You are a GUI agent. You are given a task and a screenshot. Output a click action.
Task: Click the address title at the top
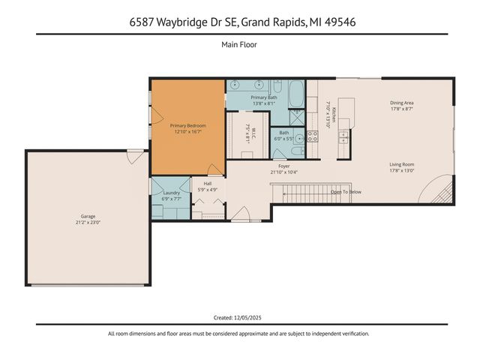(x=239, y=22)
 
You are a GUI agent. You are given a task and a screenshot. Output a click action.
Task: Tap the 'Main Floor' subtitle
(x=239, y=45)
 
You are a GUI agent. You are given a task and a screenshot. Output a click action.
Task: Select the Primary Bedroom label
(x=187, y=128)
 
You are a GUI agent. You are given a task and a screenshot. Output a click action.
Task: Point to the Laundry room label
(x=171, y=196)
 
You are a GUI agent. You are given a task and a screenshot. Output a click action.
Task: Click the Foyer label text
(x=284, y=169)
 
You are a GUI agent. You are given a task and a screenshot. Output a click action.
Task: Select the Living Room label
(x=402, y=166)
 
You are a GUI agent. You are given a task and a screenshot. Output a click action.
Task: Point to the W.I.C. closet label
(x=251, y=136)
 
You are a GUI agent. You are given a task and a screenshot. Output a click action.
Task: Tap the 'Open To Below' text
(x=346, y=192)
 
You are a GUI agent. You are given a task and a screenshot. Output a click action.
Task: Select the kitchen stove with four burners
(x=313, y=136)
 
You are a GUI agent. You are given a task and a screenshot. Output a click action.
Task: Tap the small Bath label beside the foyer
(x=284, y=136)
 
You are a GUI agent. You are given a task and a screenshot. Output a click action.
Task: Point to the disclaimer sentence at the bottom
(x=239, y=334)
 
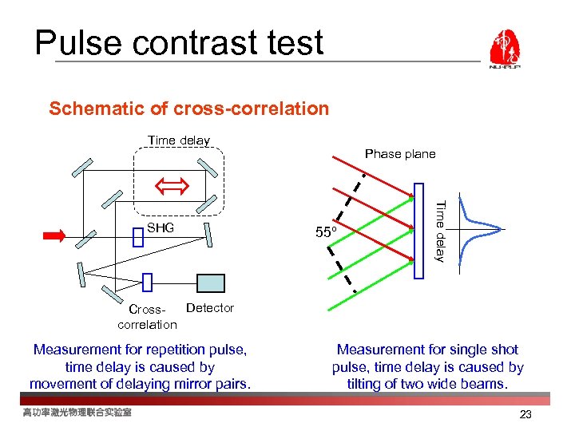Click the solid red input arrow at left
click(x=55, y=235)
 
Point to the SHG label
click(x=161, y=228)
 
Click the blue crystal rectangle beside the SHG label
click(x=137, y=236)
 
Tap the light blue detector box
click(x=211, y=283)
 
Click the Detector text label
click(x=209, y=308)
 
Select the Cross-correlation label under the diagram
click(x=147, y=316)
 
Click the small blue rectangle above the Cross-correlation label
click(x=147, y=282)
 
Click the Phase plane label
click(x=400, y=154)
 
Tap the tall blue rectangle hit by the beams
click(x=420, y=231)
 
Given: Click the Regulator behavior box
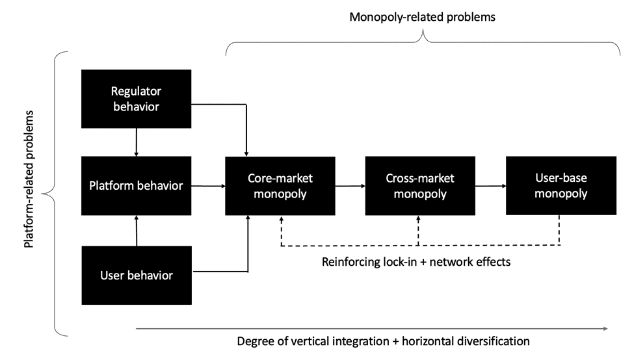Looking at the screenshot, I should click(x=136, y=98).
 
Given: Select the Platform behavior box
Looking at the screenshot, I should click(x=136, y=185).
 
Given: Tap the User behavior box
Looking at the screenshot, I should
———
Put each line of these rows into a JSON list of strings, one string per line, leaving out blank lines and the pictures.

[
  "You are a GUI agent. You are given a task and a screenshot. Output a click action.",
  "Task: Click the address title at the top",
  "(x=239, y=22)",
  "You are a GUI agent. You are given a task and a screenshot. Output a click action.",
  "Task: Tap the 'Main Floor' subtitle",
  "(x=239, y=45)",
  "You are a GUI agent. You are given a task and a screenshot. Output a click action.",
  "Task: Select the Primary Bedroom label",
  "(x=187, y=128)",
  "You are a GUI agent. You are given a task and a screenshot. Output a click action.",
  "Task: Point to the Laundry room label",
  "(x=171, y=196)",
  "You are a GUI agent. You are given a task and a screenshot. Output a click action.",
  "Task: Click the Foyer label text",
  "(x=284, y=169)",
  "You are a GUI agent. You are given a task and a screenshot. Output a click action.",
  "Task: Select the Living Room label",
  "(x=402, y=166)",
  "You are a GUI agent. You are given a task and a screenshot. Output a click action.",
  "Task: Point to the W.I.C. closet label",
  "(x=251, y=136)",
  "You are a GUI agent. You are given a task and a screenshot. Output a click action.",
  "Task: Tap the 'Open To Below' text",
  "(x=346, y=192)",
  "You are a GUI agent. You are given a task and a screenshot. Output a click action.",
  "Task: Select the kitchen stove with four burners",
  "(x=313, y=136)",
  "You are a GUI agent. You are given a task and a screenshot. Output a click action.",
  "Task: Tap the small Bath label beside the foyer",
  "(x=284, y=136)",
  "You are a GUI agent. You are given a task and a screenshot. Output a click action.",
  "Task: Point to the disclaimer sentence at the bottom",
  "(x=239, y=334)",
  "Click the solid red input arrow at left",
  "click(x=55, y=235)",
  "Point to the SHG label",
  "click(x=161, y=228)",
  "Click the blue crystal rectangle beside the SHG label",
  "click(x=137, y=236)",
  "Tap the light blue detector box",
  "click(x=211, y=283)",
  "Click the Detector text label",
  "click(x=209, y=308)",
  "Select the Cross-correlation label under the diagram",
  "click(x=147, y=316)",
  "Click the small blue rectangle above the Cross-correlation label",
  "click(x=147, y=282)",
  "Click the Phase plane label",
  "click(x=400, y=154)",
  "Tap the tall blue rectangle hit by the beams",
  "click(x=420, y=231)",
  "Given: Click the Regulator behavior box",
  "Looking at the screenshot, I should click(x=136, y=98).",
  "Given: Select the Platform behavior box",
  "Looking at the screenshot, I should click(x=136, y=185).",
  "Given: Tap the User behavior box",
  "Looking at the screenshot, I should"
]